Security Considerations
Local Credentials
- Flexible login option for local credentials.
- Security depends on password complexity and HTTPS usage.
Active Directory Credentials
- Centralized identity management reduces password sprawl.
- Password policies are enforced via the domain.
- HTTPS is required to protect credential transmission.
Kerberos Authentication
- Stronger authentication compared to legacy SSO.
- Ticket-based (TGT and Service Tickets) SSO ensures secure identity verification.
- Requires network access to KDC.
- HTTPS is required for secure communication.
Legacy SSO
- Automatically authenticates the logged-in Windows user.
- Simple but less flexible in multi-domain or multi-tenant environments.
- Can be disabled if Kerberos or AD login is preferred.
Login Options Comparison
The following table provides a side-by-side overview of all available login methods in the EgoSecure Management Console. It summarizes the security level, requirements, and registry keys for each option, allowing administrators to quickly assess which method best fits their environment.
| Login Option | Security / Authentication Strength | Requirements | Registry Keys | Notes |
|---|---|---|---|---|
| Username & Password (Local) | Standard password-based authentication | User must know local credentials; Console via HTTPS recommended | None (local credentials only) | Flexible for small environments; security depends on password policy |
| Username & Password (AD) | Centralized authentication, password policies enforced | User must be an AD-configured EgoSecure admin; Access this computer from the network; HTTPS required | WindowsAuthenticationOn = 1 | Enter username as domain\username; checkbox Use username and password checked |
| Legacy SSO (SID-based) | Medium, automatically authenticates logged-in Windows user | User must be logged in to Windows; multi-domain setups may be limited | AllowSSOAuthentication = 1 (0 to disable) | Simple, but less flexible for multi-tenant/multi-domain environments |
| Kerberos SSO (New) | Strong, ticket-based SSO | User must be an AD-configured EgoSecure admin; User must have valid Kerberos tickets (TGT/Service tickets); server must reach KDC; HTTPS required | AllowSSOAuthentication = 0 (disable legacy SSO), KerberosAuthenticationOn = 1 | Checkbox Use username and password must be unchecked; best for enterprise SSO |
Registry Keys
This section lists all registry keys that control authentication behavior on the EgoSecure Server. These keys allow administrators to enable or disable specific login methods, configure Active Directory and Kerberos authentication, and manage legacy SSO.

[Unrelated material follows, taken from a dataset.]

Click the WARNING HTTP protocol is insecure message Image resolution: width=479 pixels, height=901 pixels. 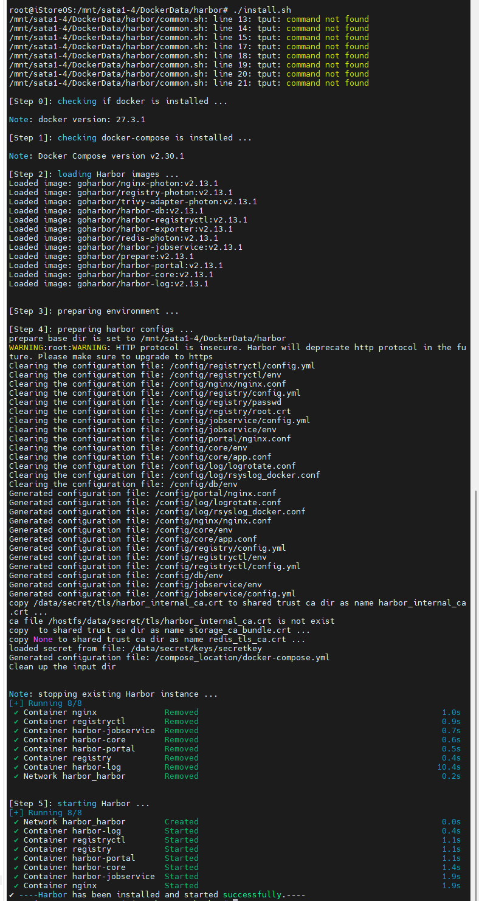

- To add the registry keys, open the Registry on your Endpoint Data Protection server
- Navigate to Computer\HKEY_LOCAL_MACHINE\SYSTEM\CurrentControlSet\Services\EgoSecureServer\Parameters
- Add one of the following registry key, depending on your requirement
| Key | Type | Values | Purpose |
|---|---|---|---|
WindowsAuthenticationOn |
DWORD (32-bit) | 1 = enable AD credentials login | Required for AD logins using username/password |
AllowSSOAuthentication |
DWORD (32-bit) | 0 = disable legacy SSO, 1 = enable | Controls whether legacy SID-based SSO is allowed |
KerberosAuthenticationOn |
DWORD (32-bit) | 1 = enable Kerberos SSO | Enables Kerberos authentication; requires AllowSSOAuthentication = 0 |
Recommended Configurations
Based on common deployment scenarios, this section provides guidance on configuring login methods for optimal security and usability. It includes recommendations for enabling AD login, Kerberos SSO, and disabling legacy SSO where appropriate.
AD Credential Login
- Enable WindowsAuthenticationOn = 1.
- Check Use username and password in the login dialog.
- Enter username in domain\username format.
Kerberos SSO
- Disable legacy SSO: AllowSSOAuthentication = 0.
- Enable Kerberos: KerberosAuthenticationOn = 1.
- Ensure Use username and password is unchecked.
- Ensure clients and server can reach the KDC and obtain valid tickets.
Disable Legacy SSO
- Set AllowSSOAuthentication = 0.
- Users attempting legacy SSO will receive: “This authentication type is not allowed”.